Apollinaris zastał Torkwatusa na podpisywaniu dokumentów. Wydawał się nieświadomy, że ktoś wszedł do gabinetu, po chwili jednak podniósł wzrok i uśmiechnął się przelotnie z wyrazem ubolewania.
— Stosy papierkowej roboty…
— Wyroków śmierci do podpisania…
Apollinaris chciał, żeby to stwierdzenie zabrzmiało zdawkowo, nawet żartobliwie, lecz sądząc po marsowej minie Torkwatusa, zamiar mu się nie powiódł.
— To prawda, Apollinarisie, właśnie je podpisuję. Przejmujesz się tym?
— Trochę tak. Chyba nie dotarło do mnie, że planujesz skazać na śmierć wspólników Demetriusza.

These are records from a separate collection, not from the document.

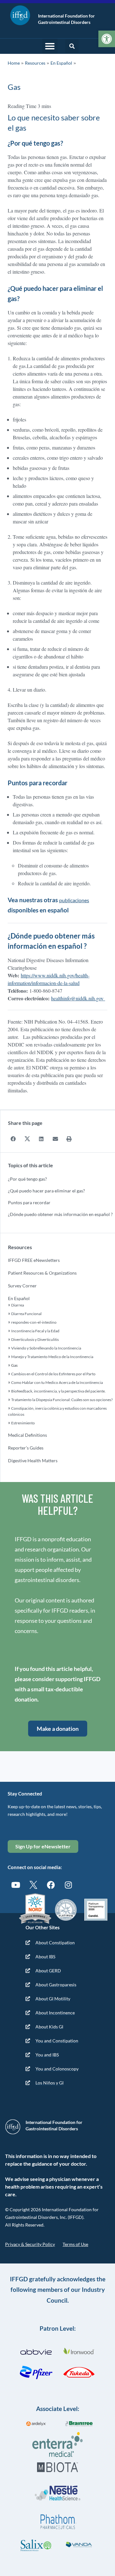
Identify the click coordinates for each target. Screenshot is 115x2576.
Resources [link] (35, 63)
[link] (106, 39)
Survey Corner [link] (22, 1285)
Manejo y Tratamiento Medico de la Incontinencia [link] (52, 1356)
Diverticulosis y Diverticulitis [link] (35, 1339)
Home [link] (14, 63)
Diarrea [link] (17, 1305)
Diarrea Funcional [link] (26, 1313)
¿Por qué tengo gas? (27, 1179)
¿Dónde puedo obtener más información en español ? (60, 1214)
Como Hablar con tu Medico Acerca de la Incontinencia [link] (57, 1382)
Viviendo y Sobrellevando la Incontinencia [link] (46, 1348)
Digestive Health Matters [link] (32, 1460)
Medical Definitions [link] (27, 1435)
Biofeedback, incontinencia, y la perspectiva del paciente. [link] (58, 1391)
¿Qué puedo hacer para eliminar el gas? (46, 1190)
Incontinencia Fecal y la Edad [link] (35, 1330)
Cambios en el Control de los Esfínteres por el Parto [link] (53, 1373)
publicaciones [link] (74, 900)
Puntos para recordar (29, 1202)
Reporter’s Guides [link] (25, 1447)
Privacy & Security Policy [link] (30, 2244)
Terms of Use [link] (75, 2244)
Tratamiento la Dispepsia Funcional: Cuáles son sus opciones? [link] (62, 1399)
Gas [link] (14, 1365)
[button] (49, 46)
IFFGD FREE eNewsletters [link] (34, 1260)
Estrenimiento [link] (23, 1423)
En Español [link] (61, 63)
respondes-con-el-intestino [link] (34, 1322)
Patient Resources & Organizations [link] (42, 1273)
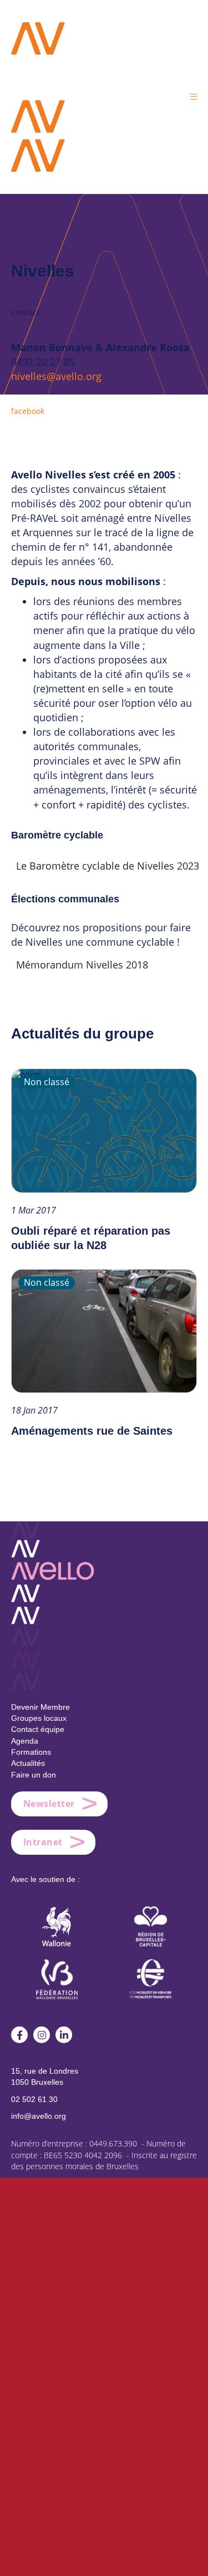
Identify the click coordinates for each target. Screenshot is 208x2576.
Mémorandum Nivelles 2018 (82, 964)
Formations (31, 1752)
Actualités (28, 1763)
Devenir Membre (40, 1707)
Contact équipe (37, 1729)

— Przecież rozmawialiśmy o tym.
— Mało precyzyjnie. Jeśli dobrze pamiętam, miałeś ich usunąć. Nie wyjaśniłeś dokładnie, co przez to rozumiesz. — Gdy w oczach zacietrzewionego Torkwatusa zamigotały lodowe błyski, wyciągnął zdobytą przez Charakosa listę więźniów, pytając: — Uważasz, że stosowanie tak surowych kar wobec niegroźnych ludzi jest mądre? Cesarski golibroda? Trefniś?
— Nie było cię w stolicy wiele lat. Niech ci się nie zdaje, że to niewiniątka. Nikogo nie posyłam na śmierć z lekkim sercem.